В произведениях Гончарова и в особенности Тургенева вам прежде всего бросается в глаза удивительная отделка формы. Все вызолочено, вылощено, отлакировано, отполировано; каждое слово на своем месте, каждая фраза не только закруглена, но и отшлифована. Ни одной лишней, ненужной подробности, ни одной страницы, в которой было бы заметно утомление или неровность таланта. Каждое произведение так и просится в переплет с золотым обрезом. Каждая фигура, каждая даже мимолетно появляющаяся на сцену личность (у Тургенева) точно из мрамора выточена: ни прибавить, ни убавить нельзя ничего. Видно, что это десятки раз обдумывалось и передумывалось, писалось и переписывалось и только потом уже давалось публике на прочтение с полной уверенностью в успехе, без всякой торопливости, без всяких заискиваний. Хорошо так работать, и счастлив тот художник, который может так работать. Но для этого нужны прежде всего средства и выдержка (внутренняя дисциплина). Ни того, ни другого у Достоевского не было. Во всю свою жизнь только две вещи он написал не наспех и не к сроку. Это «Бедные люди», первый его роман, и «Братья Карамазовы» – последний. Все остальное писалось столько же из потребности, сколько и из-за заработка, когда, бывало, и есть нечего, и сам Достоевский по уши в долгах сидит в Сибири или за границей. Оттого-то, за весьма малыми исключениями, у Достоевского нет ничего выдержанного, обработанного. Иногда целая сотня страниц производит впечатление какой-то papier mache1
папье-маше (фр.) – измельченная волокнистая бумажная масса

И только вдруг, в конце, гений, преодолев усталость, проявляется во всю мощь, точно молния прорезывает тучи и освещает всю картину фантастическим, дивным блеском. Обыкновенно же это тысячи ненужных подробностей, десятки отдельных интриг, нагромождения новых героев и героинь. Все это наспех, наскоро, с натугами и порывами, кризисами творчества, молниеносными проблесками гения и удручающим вымучиванием. Но иначе было нельзя: копить деньги Достоевский не умел и зачастую запродавал вместо романа белый лист бумаги, причем «мошенники» издатели огораживали свои интересы разными неустойками. Разверните переписку Достоевского; ведь это один и тот же мотив: «денег, денег, денег!», и мало-мальски чувствующий и мыслящий человек поймет, какая трагедия разыгрывалась в душе великого писателя, которому к такому-то сроку непременно надо приготовить такое-то количество листов. Раз попав в лапы господ Краевских и Стелловских, Достоевский только под конец жизни вырвался из них. Какой же силы должен был быть талант, успевший проявить себя во всю мощь, несмотря на нищету, каторгу, падучую и резкие признаки если не помрачения, то, во всяком случае, психопатизма, по нашему – истеричности?…
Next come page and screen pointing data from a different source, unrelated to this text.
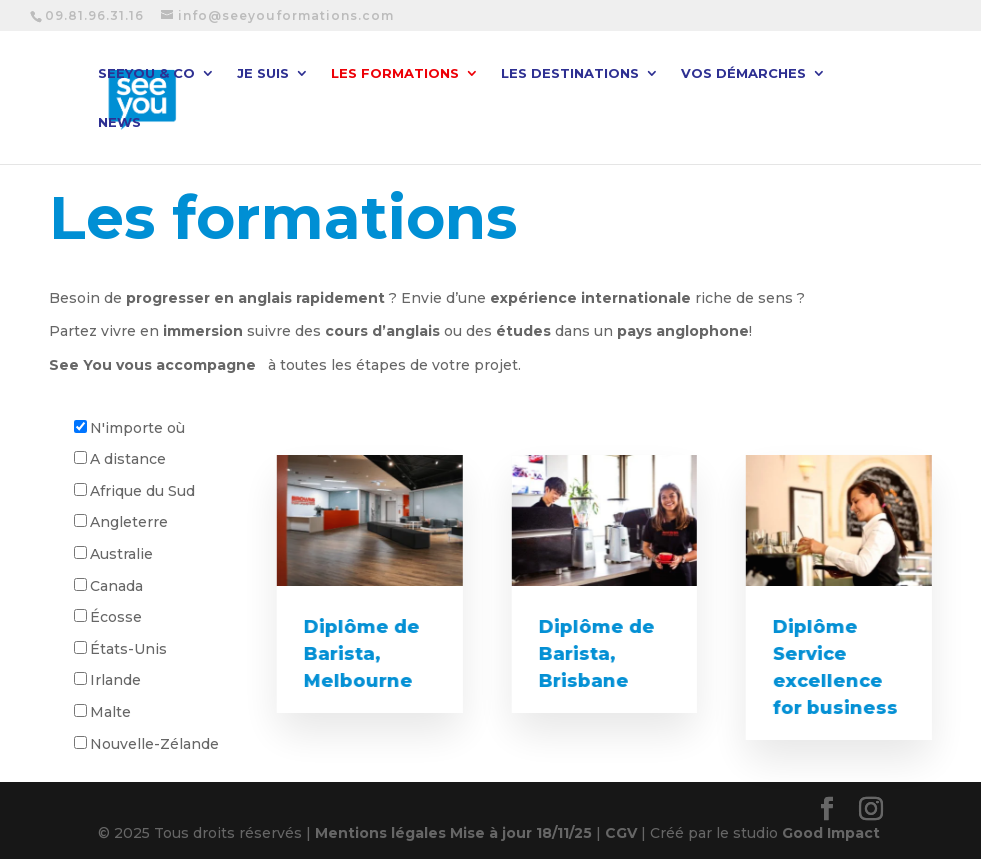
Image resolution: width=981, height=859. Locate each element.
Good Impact (831, 833)
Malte (110, 712)
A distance (128, 459)
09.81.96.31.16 (94, 15)
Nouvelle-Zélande (154, 744)
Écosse (116, 617)
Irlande (115, 680)
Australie (121, 554)
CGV (621, 833)
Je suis (263, 73)
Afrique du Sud (142, 491)
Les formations (395, 73)
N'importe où (137, 428)
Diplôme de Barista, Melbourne (360, 654)
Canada (116, 586)
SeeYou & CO (146, 73)
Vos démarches (743, 73)
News (119, 122)
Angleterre (129, 522)
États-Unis (128, 649)
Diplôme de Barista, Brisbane (595, 654)
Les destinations (570, 73)
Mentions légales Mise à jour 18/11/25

Тургенев, Толстой, Гончаров писали и пишут, потому что у них была потребность писать, такая же неодолимая, «органическая», как у других есть, пить, спать. Литература и для них главное дело жизни, но не будь у них таланта, они преспокойно прожили бы и без нее. Пишу, потому что пишется, потому что хочется писать. Это завидная участь. Для Достоевского литературная деятельность была столько же потребностью, сколько и необходимостью. Он сам себя не раз называл литературным пролетарием и называл совершенно справедливо, хотя успех и удача приобретались им сравнительно легко. Как ни велик был его гений, спешка портила дело, коверкала его и терзала великую писательскую душу, заставляя то со злобой, то с отчаянием повторять: «Эх, кабы хоть один роман написать так, как пишут Тургеневы да Толстые»… А сколько унижений, сколько невидимых самолюбивых мук, сколько зависти и ревности к другим, более счастливым, которым от рождения дано то, чего ему, Достоевскому, удалось достичь лишь трудом целой жизни, т. е. материального обеспечения! Приходилось выпрашивать и вымаливать авансы – сотни, десятки рублей, выслушивать упреки за несвоевременную доставку заказов, писать, несмотря на припадки, и пр.! Жизнь Достоевского – это полная трагизма борьба гения с рынком…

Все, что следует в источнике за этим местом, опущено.